I'd imagine she'd be quite high on the list given her sons school location

Unless the child has an EHCP naming the school, you can be moved anywhere and you will just be found another school.

Motoko · 22/01/2020 16:10

If the council find out you have another adult living with you, you'll lose your single person council tax reduction.

Porpoises · 22/01/2020 16:10

I'd let her stay longer, as long as she is working hard on a plan to find an alternative. Has she talked about this?

I wouldn't want to see a relative's child living somewhere totally unsuitable.

fruitbrewhaha · 22/01/2020 16:12

Don't do anything by text OP, that really shite.

Talk to her, find out how long she may have to wait, if its a few months then help her out. If the council are unlikely to be able to help then tell her to sack off the emergency housing and she can pay you something and save the rest so she can rent her own place.

I hope someone would help me out if I was in this situation.

Interestedwoman · 22/01/2020 16:13

1she can’t afford to pay any money towards my rent as she’s paying rent towards the emergency accommodation. '

Do you know this for a fact? I've been in temporary accommodation and at most we had to pay a few quid (no more) towards the heating etc. They applied/helped us apply for help with housing costs, and it was either processed immediately or we didn't even have to pay anything while it was processed.

LIZS · 22/01/2020 16:21

Are you claiming single person discount for council tax or universal credit , which could be affected by a second adult in the household. If she can afford car finance, emergency accommodation and meals out she can afford to contribute to rent.

letmebefrank · 22/01/2020 16:24

You need to tell her to go back to her emergency accommodation.

Your could be kicked out for violating your own rental agreement.

You could lose your single adult council tax exemption.

Tell her she has to go.

dreamingofsun · 22/01/2020 16:27

as lemebefrank says......i doubt that your rental agreement allows here to stay for this length of time. Therefore you are opening yourself up to being evicted, or at a minimum not having your tenancy extended when it comes to an end. LL's dont want people who arent on the lease staying long term as they could potentially end up as squatters.

Leflic · 22/01/2020 16:28

You doing a really kind thing. Don’t feel like a mug.
Temporary accommodation is really unsuitable for anyone with a job and children and could go on for months. If she doesn’t “take it” she’ll never get rehoused.
If the price of two beds are £1000 she’ll struggle anyway on her wages.

Having said that it could go on for years. And the chances of getting something decent are outweighed by the odds of getting something pretty shit fankly.
I think you need a wider conversation than “leave” as people are suggesting.

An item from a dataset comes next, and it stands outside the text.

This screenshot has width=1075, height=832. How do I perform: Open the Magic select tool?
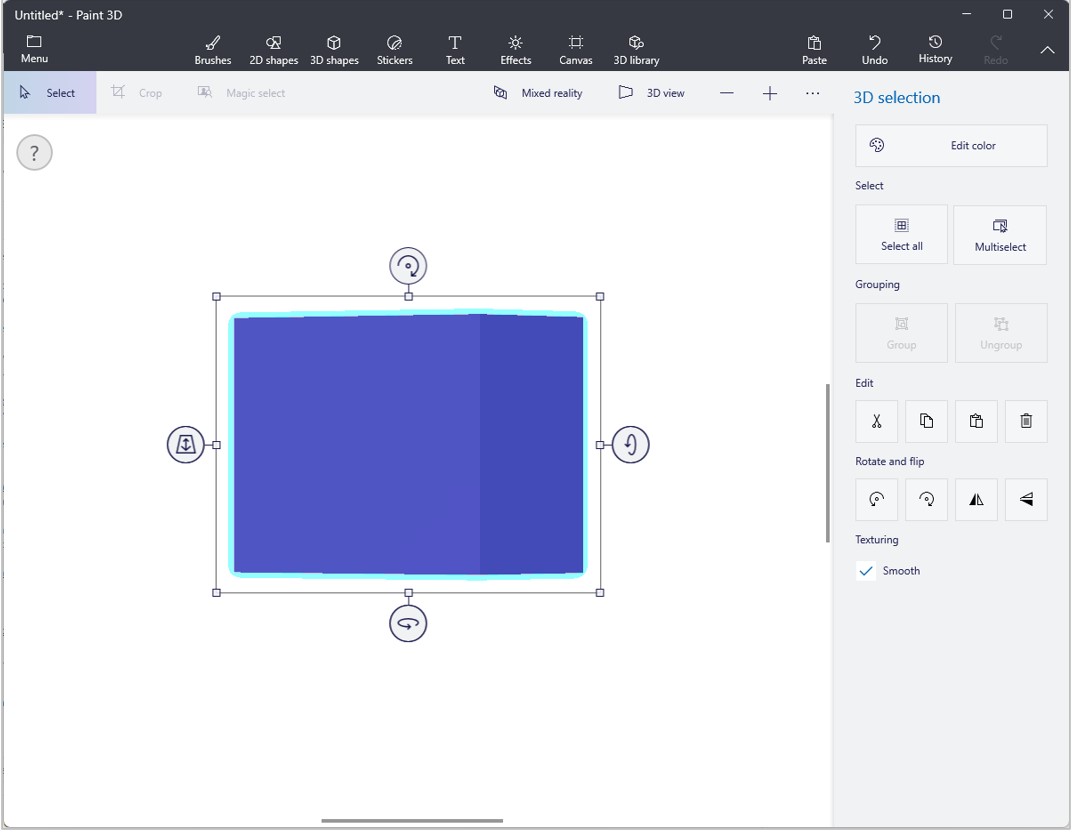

Tell her you need the flat back by x amount of weeks but she can stay until March if she gives up the temp accommodation and saves for a deposit to rent privately perhaps. You’ll feel better knowing the end is in sight and she’s got a plan you are part of.

If she wants council housing that badly she’ll have to suck up TA or find someone else to live with after 2 weeks.

OurChristmasMiracle · 22/01/2020 16:29

If she’s paying towards the emergency accommodation I’m guessing the rest is topped up with housing benefit in which case she in committing benefit fraud. She needs to be there a minimum of 4 nights a week for housing benefit. She also runs the risk of being classed as having adequate accommodation elsewhere as she is not staying in her temporary accommodation. If it’s full of drug addicts etc she needs to be going to housing to complain and asking to be moved not living elsewhere in the hopes she will be housed quickly because depending on where she is in the country the waiting list could be years.